Careening haphazardly around Simon Usaty’s circular banjo riff, Butterface paints a surreal, jazz-infused picture of a shallow trophy wife type. The bouncy, kinetic Spirit Animal is one of the album’s funnier numbers:

Don’t take me on a vision quest
I’m not your spirit animal
I think you’ve confused me with someone else
I think you’ve confused me with yourself…
I hope you find your heart amid the alligators and the lions

The buzzy, growling cello metal anthem Everyone Sleeps Alone in the Funhouse reminds of Rasputina at their loudest and most surreal:

I am a beached whale caught in the fish pond
Throw me a rat tail that I can hang on to….
It’s over it’s over we die

Yikes!

Wedding Song starts out aptly gloomy and atmospheric and then picks up with a strolling snarl:

You were the rusty nail in my head
You were a father figure…
I was a loaded gun with no trigger

Gowanus, a shout-out to infamously toxic Brooklyn canal waters, is the album’s most haunting track, awash in flickering cello against a plaintive string quartet backdrop. “Do you know how much I thought I loved you?” Burke rails. By contrast, When You´re Gone is the album’s torchiest number, Burke’s vocals channeling angst and cynicism.
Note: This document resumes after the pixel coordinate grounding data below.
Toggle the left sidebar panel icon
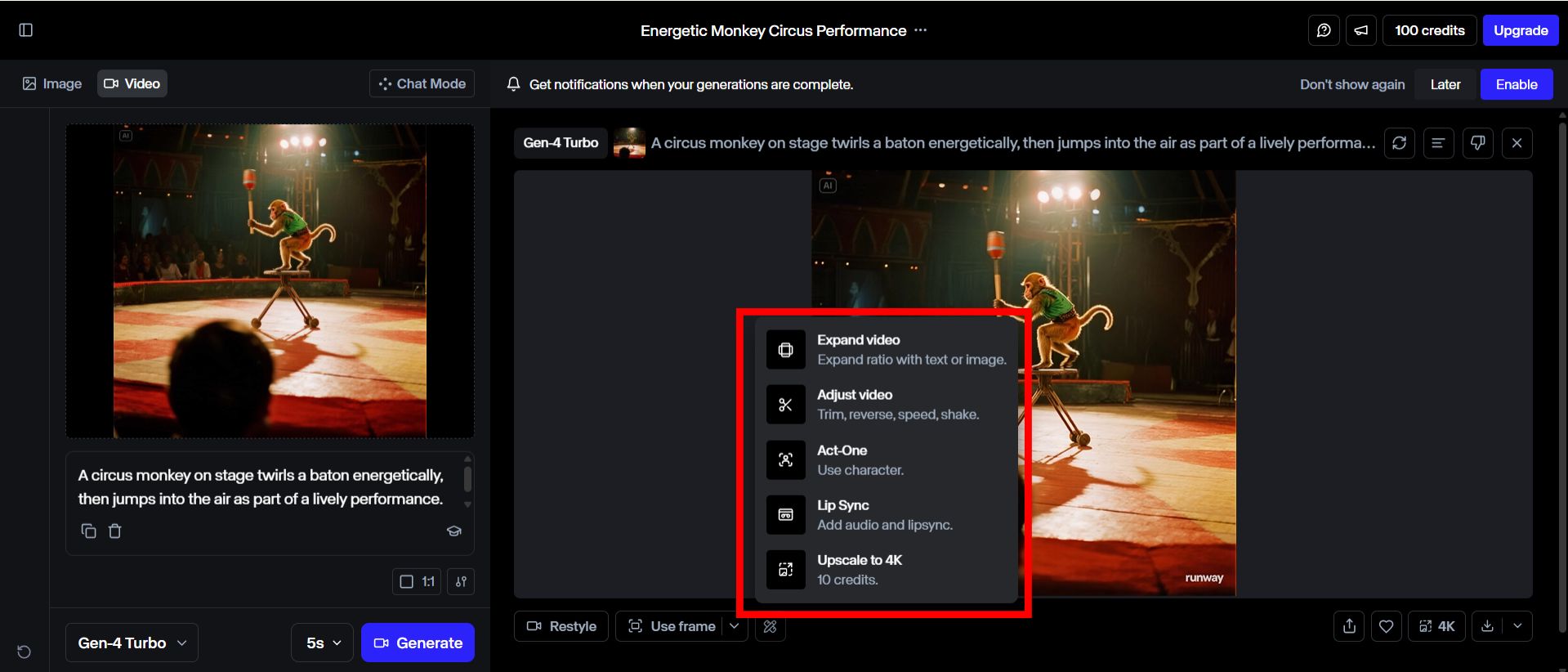Screen dimensions: 1568x672 (x=26, y=30)
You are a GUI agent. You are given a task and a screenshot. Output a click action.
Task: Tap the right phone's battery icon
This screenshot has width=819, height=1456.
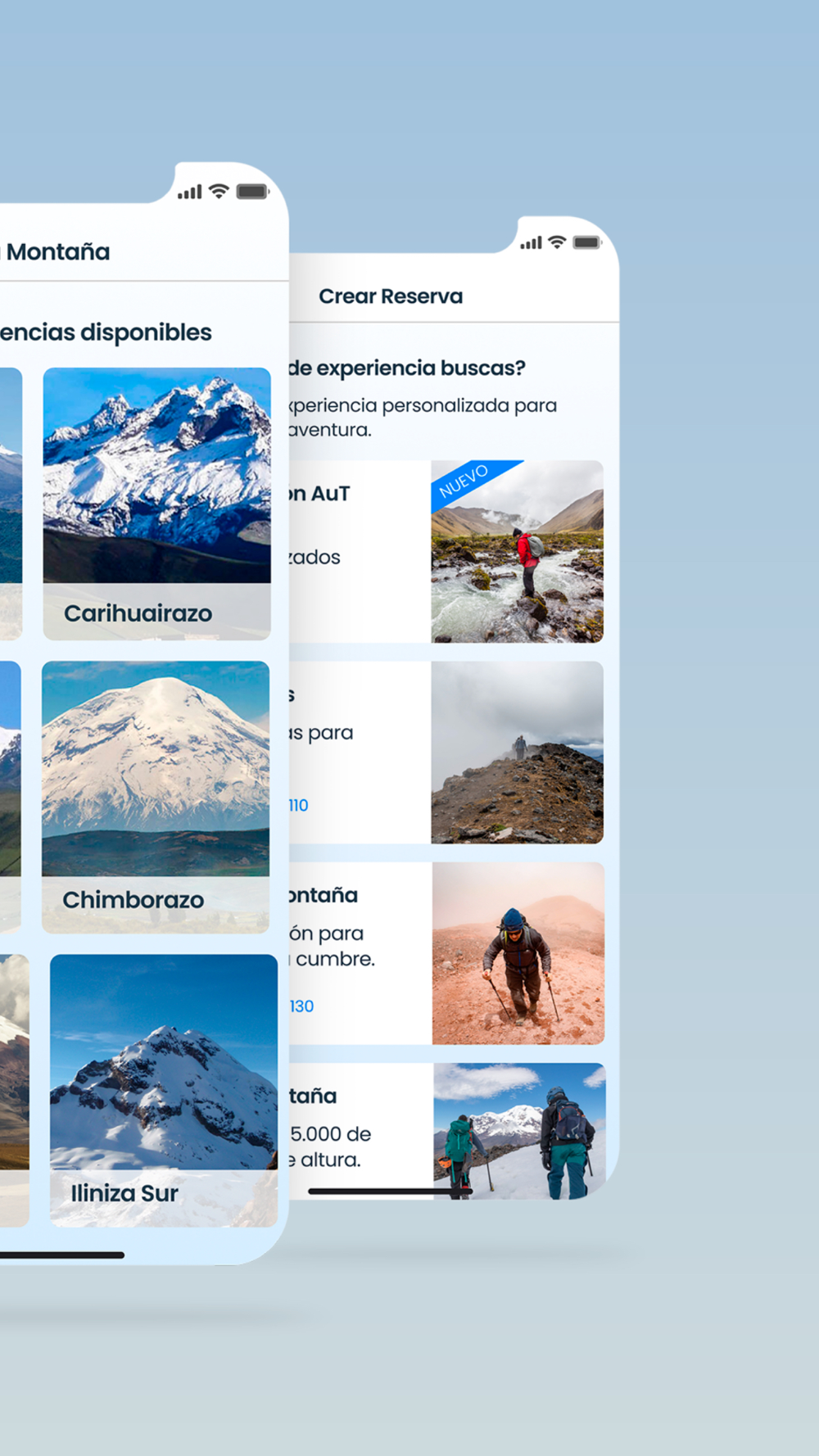tap(587, 242)
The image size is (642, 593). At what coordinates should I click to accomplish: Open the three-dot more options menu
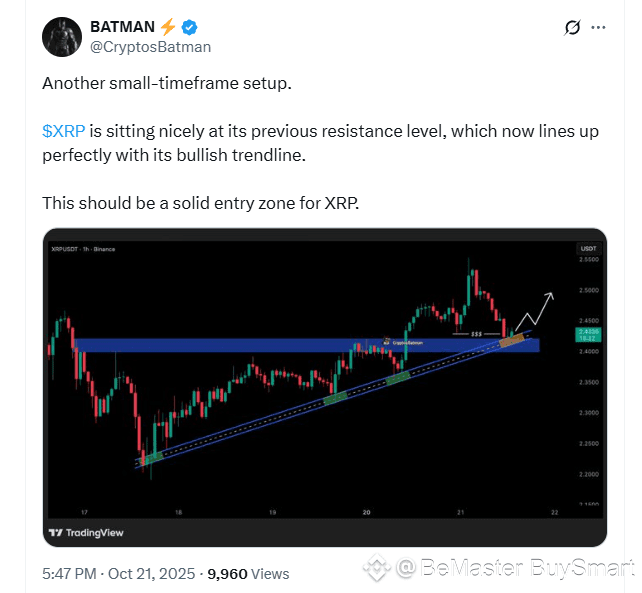(x=599, y=28)
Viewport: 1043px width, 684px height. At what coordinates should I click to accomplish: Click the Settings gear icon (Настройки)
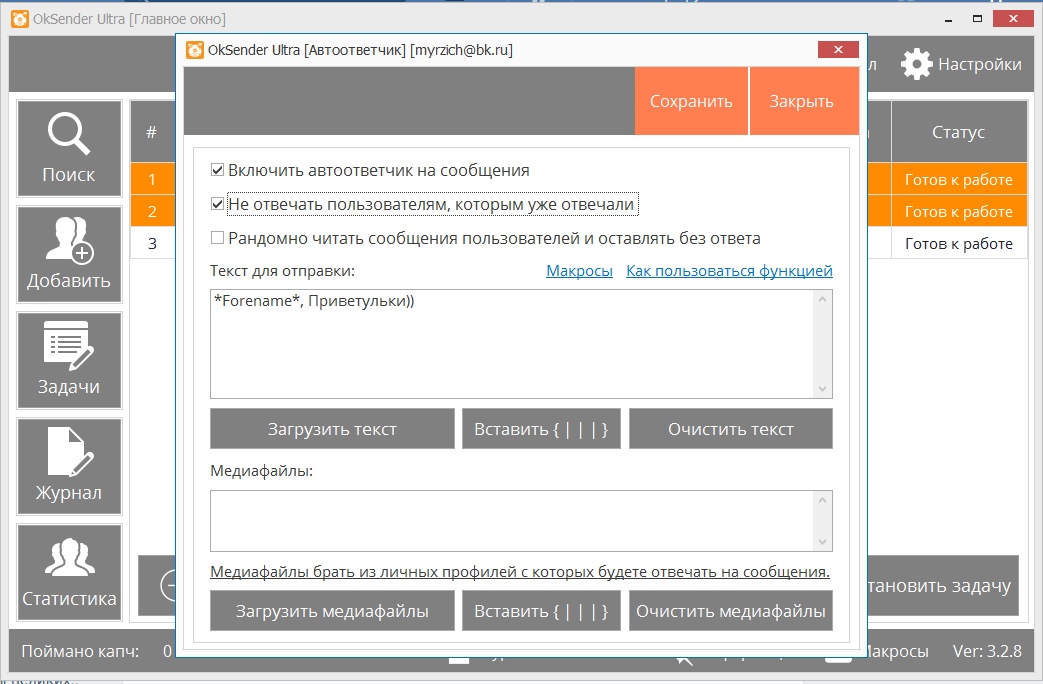point(916,64)
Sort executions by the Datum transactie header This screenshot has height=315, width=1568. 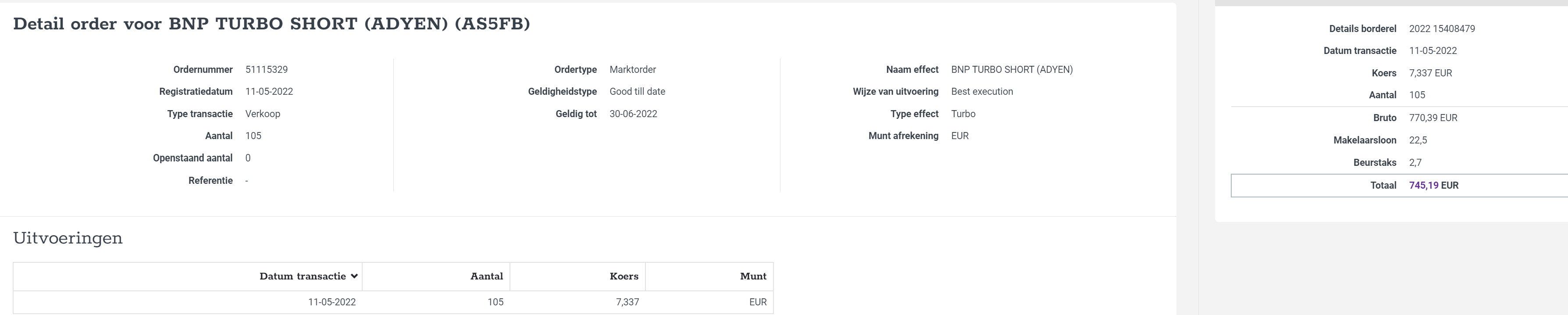303,277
Ornithology is not the Charlie Parker tune but an original, a sideways salute to a birder, Carlos Cordeiro’s elegantly spiraling clarinet contrasting with Burke’s shivery cello. There’s also a secret track, Pigeontoes, a twisted sideshow of a banjo tune: it could be a Carol Lipnik outtake. Lots of flavors, good jokes and storytelling on this strangely enticing album.